_TRECHO DO TEXTO_.
.....
Marcelo Burattini: Não, ela não é difusa, ela é bem caracterizada, só que ela é comum a uma série de outras doenças. A dengue basicamente é uma doença aguda. É uma doença [em] que o indivíduo adoece quase que abruptamente, com febre alta, muita dor no corpo, dor muscular, dor no sistema ósseo articular.

Paulo Markun:
Era até chamada “doença do quebra-ossos”.

Marcelo Burattini: “Quebra-ossos” - por causa disso - muita dor de cabeça e algumas características: uma dor de cabeça retro-orbitária, atrás do globo ocular, com dor abdominal importante, às vezes com náusea e vômitos, e alteração de paladar, que também é uma queixa bastante freqüente. E junto com isso, com esse quadro, a partir do segundo, terceiro dia, podem aparecer manchas avermelhadas na pele. Esses sintomas, à exceção da febre, da dor muscular e da cefaléia, que é a dor de cabeça, junto com uma sensação de prostração, de moleza muito intensa, os outros sintomas aparecem em uma freqüência variável de casos, 60%, 70% dependendo do sintoma. Esses sintomas permitem diagnóstico diferencial com uma série de outras doenças, desde virais como a gripe - já foi mencionado aqui - como rubéola e sarampo, em momentos em que nós temos epidemias de sarampo; dependendo da região geográfica, com malária, com leptospirose, que dependendo da época do ano é uma doença que também ocorre na época de chuva. Enfim, existe uma gama de diagnóstico diferencial muito importante. E mais importante ainda, medicações que são comumente usadas pela população para tratamento de gripe podem ser prejudiciais no caso da dengue. Daí a importância.

Paulo Markun:
É o caso da aspirina, por exemplo? O ácido acetil salicílico?

Marcelo Burattini:
O ácido acetil salicílico é uma delas, junto com uma série de outros antiinflamatórios não hormonais que vão trazer problemas dada a patogenia ou o motivo que causa a dengue hemorrágica. E daí a recomendação: procure um médico, ele tem o instrumental, o conhecimento para fazer o diagnóstico e orientar o tratamento adequado.

Paulo Markun:
Muito bem. Bom, eu, aliás, digo, não sei se devia dizer isso, mas no meio do carnaval estava com uma boa parte desses sintomas, suspeita de dengue, e era hepatite. Por sorte, hoje em dia, hepatite já é algo que - não a hepatite do tipo A - não tira o sujeito do combate, mas o “boa noite” de hoje é diferente. Este é o último Roda Viva que eu comando aqui na TV Cultura, depois de três anos e meio. Eu vou partir para uma nova empreitada, uma nova aventura profissional, fora da telinha, fora da televisão e, portanto, estou me despedindo. Foram 136 programas que eu apresentei ao longo desses três anos e meio, com imenso orgulho. Roda Viva é o mais antigo, o mais importante e o mais independente programa de entrevistas da televisão brasileira. Já teve diversos apresentadores, eu fui mais um deles, saio daqui com uma sensação de ter aprendido muita coisa, de ter tido a possibilidade de discutir questões importantes, e saio com a expectativa de que um dia a gente se encontre novamente por aqui. Uma boa semana, um ótimo ano e até a próxima.
.....
_TRECHOS DOS REGISTROS_.

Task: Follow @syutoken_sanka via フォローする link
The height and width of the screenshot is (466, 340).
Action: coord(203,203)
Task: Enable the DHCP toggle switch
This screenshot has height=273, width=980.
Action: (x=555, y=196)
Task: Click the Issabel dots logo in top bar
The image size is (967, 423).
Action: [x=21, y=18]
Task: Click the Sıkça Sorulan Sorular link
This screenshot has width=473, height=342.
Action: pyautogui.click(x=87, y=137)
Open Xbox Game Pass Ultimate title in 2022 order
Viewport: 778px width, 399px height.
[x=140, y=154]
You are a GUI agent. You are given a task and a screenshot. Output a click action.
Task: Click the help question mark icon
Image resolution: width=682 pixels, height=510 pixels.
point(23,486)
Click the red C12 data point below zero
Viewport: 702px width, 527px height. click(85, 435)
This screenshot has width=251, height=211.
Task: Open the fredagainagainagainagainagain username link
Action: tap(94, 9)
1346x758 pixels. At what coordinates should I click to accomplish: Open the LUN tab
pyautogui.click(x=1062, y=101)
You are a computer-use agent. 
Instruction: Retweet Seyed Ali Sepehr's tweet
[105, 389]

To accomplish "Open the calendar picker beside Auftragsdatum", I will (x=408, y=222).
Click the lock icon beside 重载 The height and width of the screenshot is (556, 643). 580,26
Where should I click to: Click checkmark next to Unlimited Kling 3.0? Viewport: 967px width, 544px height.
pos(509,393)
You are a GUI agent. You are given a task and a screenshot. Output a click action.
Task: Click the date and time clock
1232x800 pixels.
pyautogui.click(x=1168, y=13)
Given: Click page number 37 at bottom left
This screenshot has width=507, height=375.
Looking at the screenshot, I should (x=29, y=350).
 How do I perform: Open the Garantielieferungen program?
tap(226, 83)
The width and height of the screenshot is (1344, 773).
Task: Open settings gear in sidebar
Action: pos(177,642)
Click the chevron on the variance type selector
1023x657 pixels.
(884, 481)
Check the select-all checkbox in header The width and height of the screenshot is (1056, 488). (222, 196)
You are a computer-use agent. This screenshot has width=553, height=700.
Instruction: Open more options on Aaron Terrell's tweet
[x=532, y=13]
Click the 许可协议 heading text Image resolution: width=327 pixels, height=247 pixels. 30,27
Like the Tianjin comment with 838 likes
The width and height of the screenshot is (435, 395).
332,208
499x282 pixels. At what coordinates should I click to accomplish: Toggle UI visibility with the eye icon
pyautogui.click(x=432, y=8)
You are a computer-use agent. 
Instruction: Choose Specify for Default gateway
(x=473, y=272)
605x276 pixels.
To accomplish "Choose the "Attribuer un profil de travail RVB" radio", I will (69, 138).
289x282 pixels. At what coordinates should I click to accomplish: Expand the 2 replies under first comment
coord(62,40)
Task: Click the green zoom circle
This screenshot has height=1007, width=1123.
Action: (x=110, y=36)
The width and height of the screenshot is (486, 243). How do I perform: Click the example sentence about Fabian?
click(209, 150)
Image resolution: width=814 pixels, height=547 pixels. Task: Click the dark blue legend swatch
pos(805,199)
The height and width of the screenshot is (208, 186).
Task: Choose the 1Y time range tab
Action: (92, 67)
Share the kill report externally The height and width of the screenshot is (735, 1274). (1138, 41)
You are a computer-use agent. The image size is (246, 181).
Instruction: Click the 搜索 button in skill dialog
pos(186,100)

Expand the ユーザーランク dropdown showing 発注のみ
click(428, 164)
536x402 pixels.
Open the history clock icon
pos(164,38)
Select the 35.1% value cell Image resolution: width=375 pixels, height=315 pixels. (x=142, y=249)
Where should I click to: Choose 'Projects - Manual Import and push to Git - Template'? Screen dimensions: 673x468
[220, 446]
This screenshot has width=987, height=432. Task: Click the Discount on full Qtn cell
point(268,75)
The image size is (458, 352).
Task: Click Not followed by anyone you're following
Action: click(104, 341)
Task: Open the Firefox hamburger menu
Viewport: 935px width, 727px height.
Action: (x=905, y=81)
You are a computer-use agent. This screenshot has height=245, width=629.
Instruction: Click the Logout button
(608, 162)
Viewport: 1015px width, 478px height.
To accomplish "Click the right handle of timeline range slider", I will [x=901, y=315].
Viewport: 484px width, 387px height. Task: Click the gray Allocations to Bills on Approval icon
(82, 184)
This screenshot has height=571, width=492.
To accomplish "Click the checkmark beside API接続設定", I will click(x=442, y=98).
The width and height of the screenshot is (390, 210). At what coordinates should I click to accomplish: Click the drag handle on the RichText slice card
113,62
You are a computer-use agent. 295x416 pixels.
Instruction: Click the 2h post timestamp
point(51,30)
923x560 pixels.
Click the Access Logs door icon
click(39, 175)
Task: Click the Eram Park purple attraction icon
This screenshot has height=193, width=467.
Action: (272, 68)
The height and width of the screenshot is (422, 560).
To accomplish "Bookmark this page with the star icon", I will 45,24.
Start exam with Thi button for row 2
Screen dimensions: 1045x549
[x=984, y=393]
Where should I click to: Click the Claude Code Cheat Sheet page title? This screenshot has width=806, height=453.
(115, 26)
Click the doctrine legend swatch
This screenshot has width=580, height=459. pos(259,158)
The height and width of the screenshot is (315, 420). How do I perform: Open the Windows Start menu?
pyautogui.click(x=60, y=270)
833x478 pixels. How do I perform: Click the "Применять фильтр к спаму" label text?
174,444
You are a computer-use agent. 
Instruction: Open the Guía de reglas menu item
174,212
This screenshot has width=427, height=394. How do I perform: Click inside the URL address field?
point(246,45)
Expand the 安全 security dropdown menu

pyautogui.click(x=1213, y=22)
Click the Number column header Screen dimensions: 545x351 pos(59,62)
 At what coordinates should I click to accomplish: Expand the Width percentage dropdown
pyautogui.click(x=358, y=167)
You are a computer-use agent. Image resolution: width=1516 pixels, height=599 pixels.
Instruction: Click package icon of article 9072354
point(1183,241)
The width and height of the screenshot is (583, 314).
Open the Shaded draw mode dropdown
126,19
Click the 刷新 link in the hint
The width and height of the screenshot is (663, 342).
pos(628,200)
.....
_ATIVIDADE 1_.
Por favor, copie da entrevista sobre a dengue o trecho que começa em "Marcelo Burattini: Não, ela" e segue até "sistema ósseo articular.".
_ATIVIDADE 2_.
Liste as doenças que a entrevista sobre a dengue aponta como diagnóstico diferencial da dengue.
_ATIVIDADE 3_.
Indique se cada afirmação concorda com a entrevista sobre a dengue, respondendo sim ou não e citando as palavras do texto que decidem a questão.
(a) Manchas avermelhadas na pele podem surgir a partir do segundo ou terceiro dia.
(b) O apresentador teve dengue durante o carnaval.
(c) O ácido acetil salicílico é o único medicamento apontado como prejudicial na dengue.
Os registros não são necessários para realizar as atividades.

_RESULTADO DO EXERCÍCIO 1_.
Marcelo Burattini: Não, ela não é difusa, ela é bem caracterizada, só que ela é comum a uma série de outras doenças. A dengue basicamente é uma doença aguda. É uma doença [em] que o indivíduo adoece quase que abruptamente, com febre alta, muita dor no corpo, dor muscular, dor no sistema ósseo articular.

_RESULTADO DO EXERCÍCIO 2_.
gripe, rubéola, sarampo, malária, leptospirose

_RESULTADO DO EXERCÍCIO 3_.
(a) Sim: "a partir do segundo, terceiro dia, podem aparecer manchas avermelhadas na pele"
(b) Não: "suspeita de dengue, e era hepatite"
(c) Não: "é uma delas, junto com uma série de outros antiinflamatórios não hormonais"